Secondo i dati citati da Di Giacomo, nelle carceri di Piemonte, Lombardia e Lazio la presenza di detenuti musulmani arriva in alcuni istituti a toccare punte del 60% della popolazione carceraria. In totale, i detenuti di fede islamica sarebbero circa 10 mila in tutta Italia, anche se molti non dichiarano apertamente la propria religione per timore di conseguenze.

Il sindacato denuncia una gestione ancora troppo superficiale del problema: la cosiddetta classificazione in detenuti “segnalati”, “attenzionati” e “monitorati” non sarebbe più sufficiente a fronte di un fenomeno in continua evoluzione. Di Giacomo insiste sulla necessità di avviare programmi specifici di formazione del personale penitenziario, capaci di distinguere tra la pratica religiosa e i segnali reali di radicalizzazione.

“Il carcere – osserva – funziona come una vera e propria scuola di reclutamento, esattamente come avviene con l’affiliazione ai clan mafiosi.

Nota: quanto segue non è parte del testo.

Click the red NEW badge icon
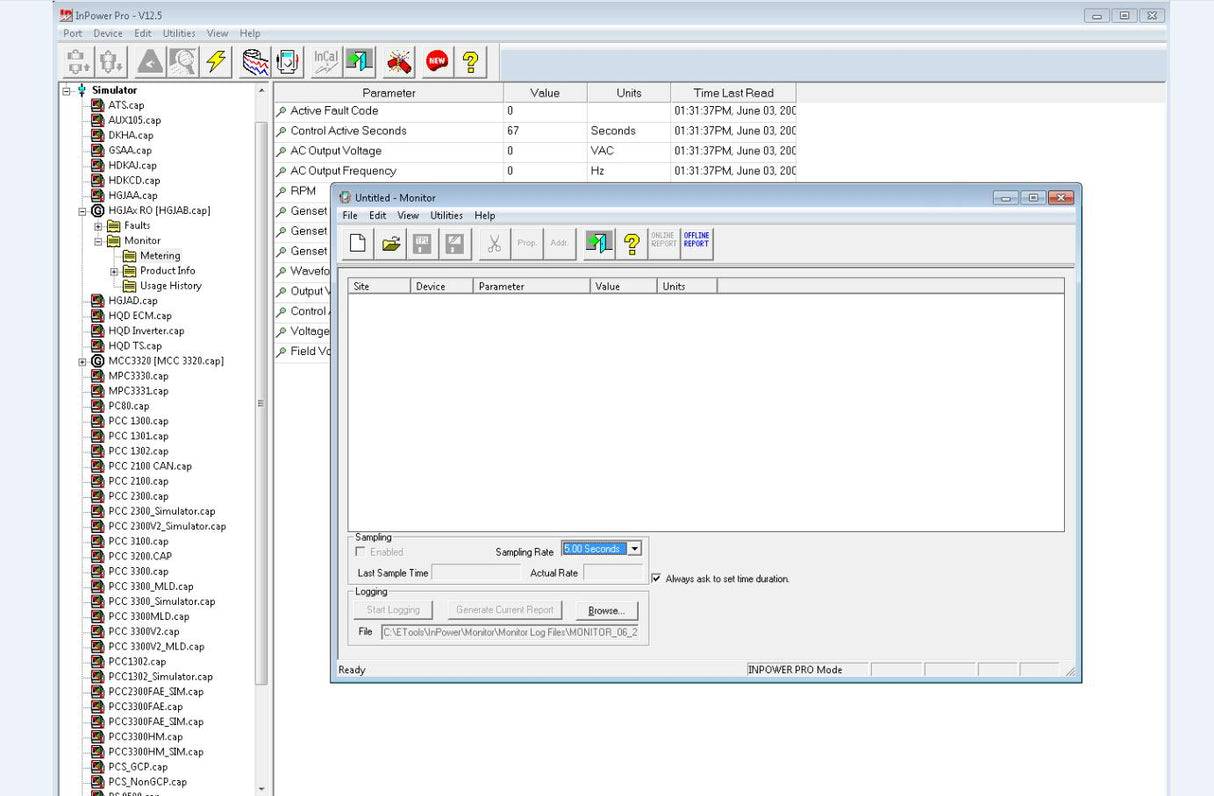1214x796 pixels. click(436, 62)
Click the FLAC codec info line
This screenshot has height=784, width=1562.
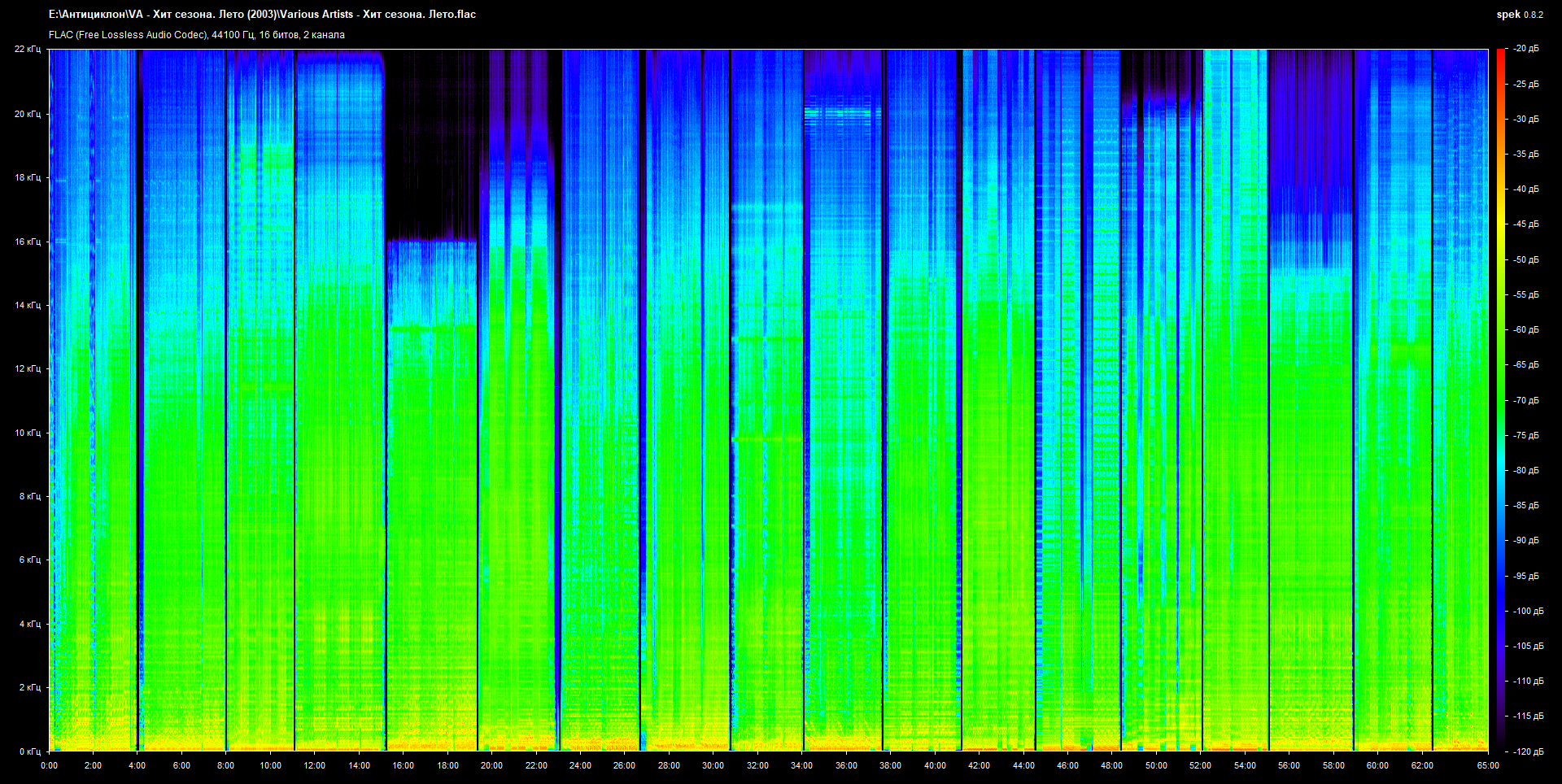click(x=197, y=35)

Lì dentro si formano legami che, una volta fuori, possono trasformarsi in appartenenze a cellule terroristiche o in nuove gang criminali, specie quelle nigeriane”.

La denuncia riguarda anche la carenza cronica di polizia penitenziaria. Secondo Di Giacomo, gli istituti con una maggiore concentrazione di detenuti extracomunitari ed islamici continuano a registrare episodi di aggressioni al personale, senza che siano stati previsti i rinforzi necessari.

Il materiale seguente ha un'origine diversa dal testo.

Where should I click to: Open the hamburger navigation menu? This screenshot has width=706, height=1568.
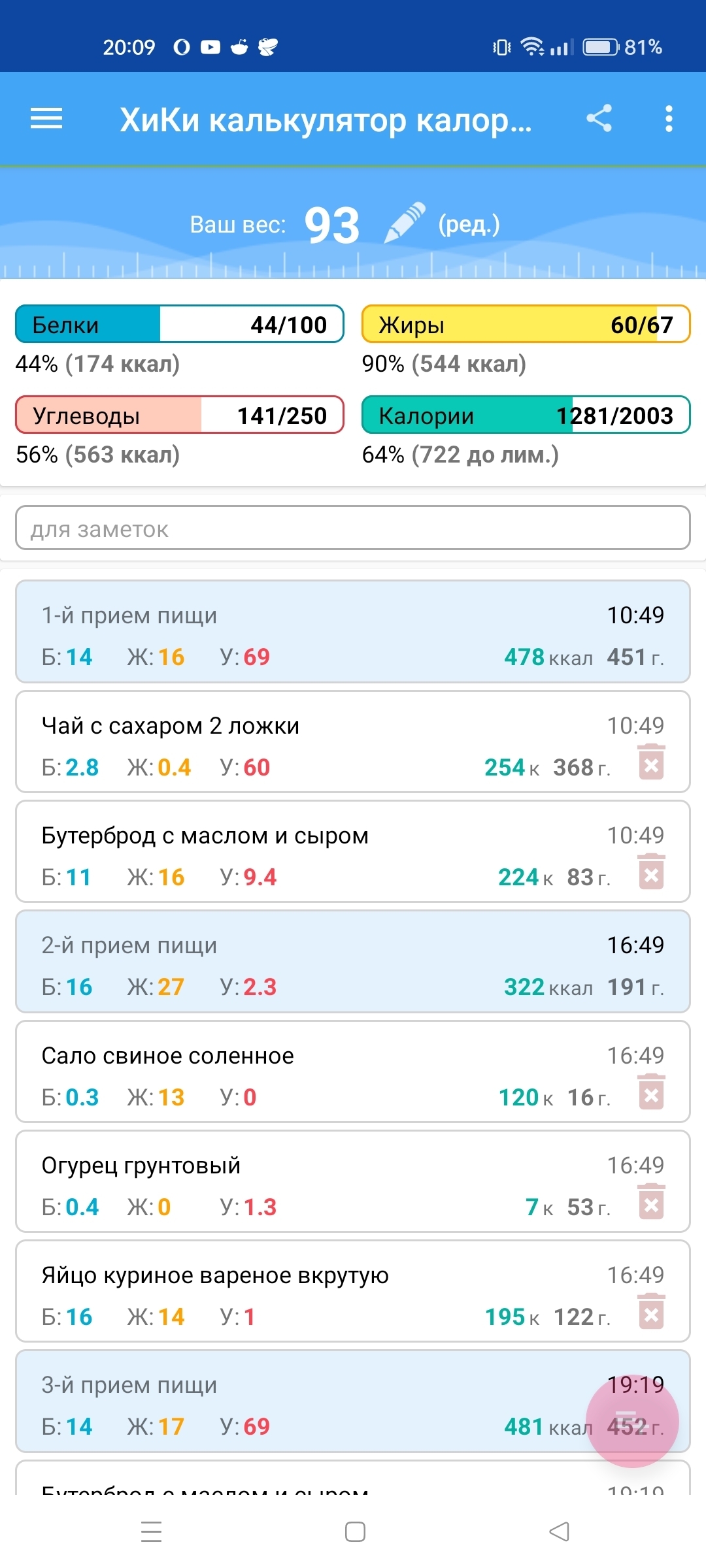[x=46, y=119]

Il tema, ribadisce il sindacalista, non è nuovo. Già il Copasir aveva lanciato l’allarme almeno due anni fa, parlando del carcere come di un luogo particolarmente esposto al rischio di reclutamento jihadista. Per Di Giacomo, continuare con l’attuale impostazione significa sottovalutare un pericolo concreto che, soprattutto in questa fase di guerra in Medio Oriente, trova ulteriore linfa in un clima di odio verso l’Occidente.

L’appello è chiaro: servono programmi mirati, risorse per la formazione e un rafforzamento delle strutture. Altrimenti, avverte, il rischio è quello di vedere uscire dai nostri istituti “nuovi terroristi pronti ad agire”.